Acht Jahre Haft für Gold-Bestechung in Russlands Fernem Osten

In Kolymsk, ein Ressourcenbenutzer erhielt 6,5 Jahre 'harte Zeit' für die Bestechung eines Beamten

Acht Jahre Haft für Gold-Bestechung in Russlands Fernem Osten

Ein 42-jähriger Mann aus Susuman ist wegen Bestechung und versuchter Bestechung eines Beamten verurteilt worden. Das Gericht verhängte eine Strafe von acht Jahren und sechs Monaten in einer Hochsicherheitsstrafkolonie. Der Angeklagte gestand seine Schuld ein und zeigte während des Verfahrens Reue.

Der Fall begann im Juli 2025, als der Mann versuchte, einen Beamten mit 300.000 Rubel zu bestechen. Sein Ziel war es, goldhaltiges Erz durch wertloses Gestein zu ersetzen. Die FSB-Direktion für die Region Magadan griff ein und verhinderte die Straftat, bevor sie gelingen konnte.

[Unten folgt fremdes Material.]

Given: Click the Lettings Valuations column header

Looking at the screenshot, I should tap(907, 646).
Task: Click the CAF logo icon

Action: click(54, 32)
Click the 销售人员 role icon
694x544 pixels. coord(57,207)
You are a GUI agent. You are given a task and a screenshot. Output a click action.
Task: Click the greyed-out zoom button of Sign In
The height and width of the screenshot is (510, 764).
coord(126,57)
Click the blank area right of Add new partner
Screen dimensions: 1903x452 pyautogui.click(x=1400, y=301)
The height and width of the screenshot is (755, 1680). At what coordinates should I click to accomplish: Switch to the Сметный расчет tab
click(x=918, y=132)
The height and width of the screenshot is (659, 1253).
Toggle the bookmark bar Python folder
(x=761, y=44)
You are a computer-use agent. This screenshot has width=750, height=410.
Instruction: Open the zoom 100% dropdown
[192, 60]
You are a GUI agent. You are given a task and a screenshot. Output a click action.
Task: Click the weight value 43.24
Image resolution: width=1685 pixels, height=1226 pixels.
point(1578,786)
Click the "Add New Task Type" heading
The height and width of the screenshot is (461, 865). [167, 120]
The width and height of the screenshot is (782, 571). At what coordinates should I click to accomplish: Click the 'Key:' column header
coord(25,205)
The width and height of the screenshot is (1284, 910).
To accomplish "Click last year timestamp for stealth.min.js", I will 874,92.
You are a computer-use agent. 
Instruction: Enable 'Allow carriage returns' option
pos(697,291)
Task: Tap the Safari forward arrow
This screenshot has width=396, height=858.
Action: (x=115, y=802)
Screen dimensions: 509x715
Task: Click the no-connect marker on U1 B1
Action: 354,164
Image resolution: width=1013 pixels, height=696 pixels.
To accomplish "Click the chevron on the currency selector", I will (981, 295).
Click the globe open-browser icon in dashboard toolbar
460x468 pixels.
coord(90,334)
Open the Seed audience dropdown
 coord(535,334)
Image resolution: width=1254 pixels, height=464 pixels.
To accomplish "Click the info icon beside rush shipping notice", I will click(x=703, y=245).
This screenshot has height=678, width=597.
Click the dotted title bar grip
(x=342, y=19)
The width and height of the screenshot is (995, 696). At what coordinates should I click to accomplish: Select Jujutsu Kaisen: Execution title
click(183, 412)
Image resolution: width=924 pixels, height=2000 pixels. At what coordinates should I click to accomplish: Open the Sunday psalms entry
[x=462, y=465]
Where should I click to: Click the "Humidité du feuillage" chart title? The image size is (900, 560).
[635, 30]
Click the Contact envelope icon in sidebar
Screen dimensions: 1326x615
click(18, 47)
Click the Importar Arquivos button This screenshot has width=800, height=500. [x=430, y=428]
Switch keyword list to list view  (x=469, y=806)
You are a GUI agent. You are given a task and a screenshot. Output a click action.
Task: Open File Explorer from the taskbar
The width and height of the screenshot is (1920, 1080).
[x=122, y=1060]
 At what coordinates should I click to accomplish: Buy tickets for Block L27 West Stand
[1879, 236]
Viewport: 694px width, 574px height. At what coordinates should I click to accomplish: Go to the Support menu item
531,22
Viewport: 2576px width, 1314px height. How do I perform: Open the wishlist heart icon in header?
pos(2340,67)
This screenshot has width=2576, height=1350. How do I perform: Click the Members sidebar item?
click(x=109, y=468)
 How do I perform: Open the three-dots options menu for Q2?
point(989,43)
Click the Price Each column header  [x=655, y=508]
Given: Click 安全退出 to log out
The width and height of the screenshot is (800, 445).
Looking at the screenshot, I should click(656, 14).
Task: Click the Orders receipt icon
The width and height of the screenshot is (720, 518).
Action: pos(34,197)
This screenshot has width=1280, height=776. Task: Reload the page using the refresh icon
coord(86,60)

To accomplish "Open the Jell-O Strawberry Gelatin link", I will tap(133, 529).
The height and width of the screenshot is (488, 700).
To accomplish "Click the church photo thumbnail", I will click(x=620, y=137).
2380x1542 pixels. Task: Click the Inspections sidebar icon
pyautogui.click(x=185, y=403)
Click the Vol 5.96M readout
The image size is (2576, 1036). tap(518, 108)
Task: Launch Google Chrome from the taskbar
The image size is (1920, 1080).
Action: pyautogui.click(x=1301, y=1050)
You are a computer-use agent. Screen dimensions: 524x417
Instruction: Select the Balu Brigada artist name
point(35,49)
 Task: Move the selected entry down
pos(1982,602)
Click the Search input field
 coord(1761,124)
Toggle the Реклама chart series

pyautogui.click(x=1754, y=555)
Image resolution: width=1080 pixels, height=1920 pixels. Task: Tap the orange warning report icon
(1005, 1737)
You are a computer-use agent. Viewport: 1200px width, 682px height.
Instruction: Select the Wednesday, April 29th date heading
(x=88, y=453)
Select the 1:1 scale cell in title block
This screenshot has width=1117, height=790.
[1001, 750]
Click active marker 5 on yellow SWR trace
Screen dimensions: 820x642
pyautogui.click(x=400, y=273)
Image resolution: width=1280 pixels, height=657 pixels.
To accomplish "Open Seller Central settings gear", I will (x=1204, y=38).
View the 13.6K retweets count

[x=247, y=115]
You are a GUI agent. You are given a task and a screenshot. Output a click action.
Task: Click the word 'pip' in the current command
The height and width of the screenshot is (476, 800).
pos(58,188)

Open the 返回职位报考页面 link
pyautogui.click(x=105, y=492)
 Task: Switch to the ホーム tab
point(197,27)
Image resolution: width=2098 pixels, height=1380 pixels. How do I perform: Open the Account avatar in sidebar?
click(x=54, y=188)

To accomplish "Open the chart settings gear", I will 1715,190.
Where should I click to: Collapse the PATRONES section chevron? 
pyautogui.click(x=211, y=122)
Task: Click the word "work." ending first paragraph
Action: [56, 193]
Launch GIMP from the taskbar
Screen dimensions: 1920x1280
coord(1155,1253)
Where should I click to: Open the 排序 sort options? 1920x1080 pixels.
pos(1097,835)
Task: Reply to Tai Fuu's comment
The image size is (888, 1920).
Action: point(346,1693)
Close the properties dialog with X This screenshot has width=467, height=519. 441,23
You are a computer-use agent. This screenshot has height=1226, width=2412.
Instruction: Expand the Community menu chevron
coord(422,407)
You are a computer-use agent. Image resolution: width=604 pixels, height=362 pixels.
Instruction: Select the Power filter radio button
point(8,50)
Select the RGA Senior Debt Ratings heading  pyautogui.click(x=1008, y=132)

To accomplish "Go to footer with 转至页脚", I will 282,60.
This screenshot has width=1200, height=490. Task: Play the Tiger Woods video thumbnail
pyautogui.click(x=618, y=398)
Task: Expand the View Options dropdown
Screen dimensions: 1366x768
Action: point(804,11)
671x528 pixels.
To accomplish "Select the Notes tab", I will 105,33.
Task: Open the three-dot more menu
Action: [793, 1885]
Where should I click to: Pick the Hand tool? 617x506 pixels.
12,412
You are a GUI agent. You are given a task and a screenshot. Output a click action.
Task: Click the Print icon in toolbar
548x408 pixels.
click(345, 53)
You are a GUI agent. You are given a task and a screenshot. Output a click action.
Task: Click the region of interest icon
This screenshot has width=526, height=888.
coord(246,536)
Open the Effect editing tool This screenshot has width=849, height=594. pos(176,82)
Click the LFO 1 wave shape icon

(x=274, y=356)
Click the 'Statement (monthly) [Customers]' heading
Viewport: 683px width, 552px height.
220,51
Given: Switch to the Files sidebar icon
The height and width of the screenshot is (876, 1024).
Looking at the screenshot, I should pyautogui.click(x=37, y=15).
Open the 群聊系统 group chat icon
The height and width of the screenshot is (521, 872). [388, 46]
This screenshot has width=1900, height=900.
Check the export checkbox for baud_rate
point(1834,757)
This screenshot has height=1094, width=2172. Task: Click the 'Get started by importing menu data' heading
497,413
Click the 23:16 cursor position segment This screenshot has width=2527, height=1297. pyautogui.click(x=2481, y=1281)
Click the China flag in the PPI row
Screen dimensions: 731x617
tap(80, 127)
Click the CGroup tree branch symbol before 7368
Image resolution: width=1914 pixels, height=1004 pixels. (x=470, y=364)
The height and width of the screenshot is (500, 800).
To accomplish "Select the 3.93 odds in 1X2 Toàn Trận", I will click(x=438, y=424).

Im Dezember 2025 unternahm derselbe Mann einen weiteren Bestechungsversuch – diesmal bot er 2 Millionen Rubel für 221 Säcke mit Goldkonzentrat an. Das Gericht verurteilte ihn nach Teil 4 Absatz b des Artikels 291 sowie nach Teil 1 des Artikels 30 in Verbindung mit Teil 5 des Artikels 291 des russischen Strafgesetzbuchs. Die 300.000 Rubel Bestechungsgeld und das bei der Tat verwendete Fahrzeug wurden vom Staat eingezogen.

Das Urteil ist noch nicht rechtskräftig. Dem Verurteilten droht eine lange Haftstrafe für seine Taten. Der Staat hat das Bestechungsgeld und das bei der Straftat genutzte Fahrzeug bereits beschlagnahmt.